- **Required action**:
Give again, unaltered, the lines of the listing below that run from the line having "Instruction: Click the '>'" through the line having "Task: Click the VIP服务 logo".

- **Data for the task**:
━━━━━━━━━━━━━━━━

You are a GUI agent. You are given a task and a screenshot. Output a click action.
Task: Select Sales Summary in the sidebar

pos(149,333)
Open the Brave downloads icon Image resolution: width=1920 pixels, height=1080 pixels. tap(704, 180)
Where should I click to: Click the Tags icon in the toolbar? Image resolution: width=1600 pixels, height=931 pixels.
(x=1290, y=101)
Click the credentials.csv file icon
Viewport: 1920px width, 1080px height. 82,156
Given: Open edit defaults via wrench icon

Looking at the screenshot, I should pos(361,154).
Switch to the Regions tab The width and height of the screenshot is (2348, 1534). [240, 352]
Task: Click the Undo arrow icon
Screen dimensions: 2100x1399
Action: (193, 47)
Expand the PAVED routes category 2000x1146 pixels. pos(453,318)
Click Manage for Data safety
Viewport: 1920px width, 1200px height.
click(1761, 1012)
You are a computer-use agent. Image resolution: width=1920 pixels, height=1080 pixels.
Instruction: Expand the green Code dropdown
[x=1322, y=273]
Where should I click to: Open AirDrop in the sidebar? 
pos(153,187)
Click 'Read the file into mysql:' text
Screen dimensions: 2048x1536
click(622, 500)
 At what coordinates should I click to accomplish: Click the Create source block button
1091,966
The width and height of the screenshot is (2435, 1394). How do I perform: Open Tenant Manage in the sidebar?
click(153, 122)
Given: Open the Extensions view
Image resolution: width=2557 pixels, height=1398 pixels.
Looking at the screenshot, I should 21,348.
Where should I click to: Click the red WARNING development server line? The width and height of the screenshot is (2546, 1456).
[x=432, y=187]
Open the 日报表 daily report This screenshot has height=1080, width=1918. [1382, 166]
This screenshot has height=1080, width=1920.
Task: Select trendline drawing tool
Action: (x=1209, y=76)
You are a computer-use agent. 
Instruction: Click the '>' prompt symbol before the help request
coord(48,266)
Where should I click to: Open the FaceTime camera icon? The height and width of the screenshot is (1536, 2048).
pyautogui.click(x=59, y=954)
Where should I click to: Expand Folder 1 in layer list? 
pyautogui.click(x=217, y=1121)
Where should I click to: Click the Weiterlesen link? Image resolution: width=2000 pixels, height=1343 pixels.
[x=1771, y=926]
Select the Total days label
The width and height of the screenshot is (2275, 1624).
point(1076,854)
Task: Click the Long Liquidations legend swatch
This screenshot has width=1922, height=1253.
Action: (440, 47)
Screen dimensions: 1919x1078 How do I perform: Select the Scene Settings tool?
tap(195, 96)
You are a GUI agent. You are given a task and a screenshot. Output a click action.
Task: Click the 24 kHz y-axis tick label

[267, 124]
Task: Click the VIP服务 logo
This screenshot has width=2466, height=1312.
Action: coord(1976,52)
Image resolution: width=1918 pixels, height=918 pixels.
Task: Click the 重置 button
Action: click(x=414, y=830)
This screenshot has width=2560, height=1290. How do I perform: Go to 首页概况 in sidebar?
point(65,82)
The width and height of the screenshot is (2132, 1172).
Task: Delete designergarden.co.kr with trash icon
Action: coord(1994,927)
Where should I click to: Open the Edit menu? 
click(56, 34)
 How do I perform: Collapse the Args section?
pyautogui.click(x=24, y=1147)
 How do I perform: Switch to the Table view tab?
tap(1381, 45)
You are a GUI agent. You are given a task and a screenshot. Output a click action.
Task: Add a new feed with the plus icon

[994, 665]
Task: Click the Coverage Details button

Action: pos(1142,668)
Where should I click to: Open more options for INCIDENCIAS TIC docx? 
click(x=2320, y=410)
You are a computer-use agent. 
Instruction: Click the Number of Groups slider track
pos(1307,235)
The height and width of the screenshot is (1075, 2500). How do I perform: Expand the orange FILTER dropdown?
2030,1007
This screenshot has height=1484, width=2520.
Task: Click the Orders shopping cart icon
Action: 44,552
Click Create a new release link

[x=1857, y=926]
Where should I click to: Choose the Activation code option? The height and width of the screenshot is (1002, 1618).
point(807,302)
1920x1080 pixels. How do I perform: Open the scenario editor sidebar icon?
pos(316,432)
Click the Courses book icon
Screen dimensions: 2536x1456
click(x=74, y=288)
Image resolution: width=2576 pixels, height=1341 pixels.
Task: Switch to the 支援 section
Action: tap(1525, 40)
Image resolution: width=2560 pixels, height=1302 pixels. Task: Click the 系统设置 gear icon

━━━━━━━━━━━━━━━━

- **Response**:
Instruction: Click the '>' prompt symbol before the help request
coord(48,266)
Where should I click to: Open the FaceTime camera icon? The height and width of the screenshot is (1536, 2048).
pyautogui.click(x=59, y=954)
Where should I click to: Expand Folder 1 in layer list? 
pyautogui.click(x=217, y=1121)
Where should I click to: Click the Weiterlesen link? Image resolution: width=2000 pixels, height=1343 pixels.
[x=1771, y=926]
Select the Total days label
The width and height of the screenshot is (2275, 1624).
point(1076,854)
Task: Click the Long Liquidations legend swatch
This screenshot has width=1922, height=1253.
Action: (440, 47)
Screen dimensions: 1919x1078 How do I perform: Select the Scene Settings tool?
tap(195, 96)
You are a GUI agent. You are given a task and a screenshot. Output a click action.
Task: Click the 24 kHz y-axis tick label

[267, 124]
Task: Click the VIP服务 logo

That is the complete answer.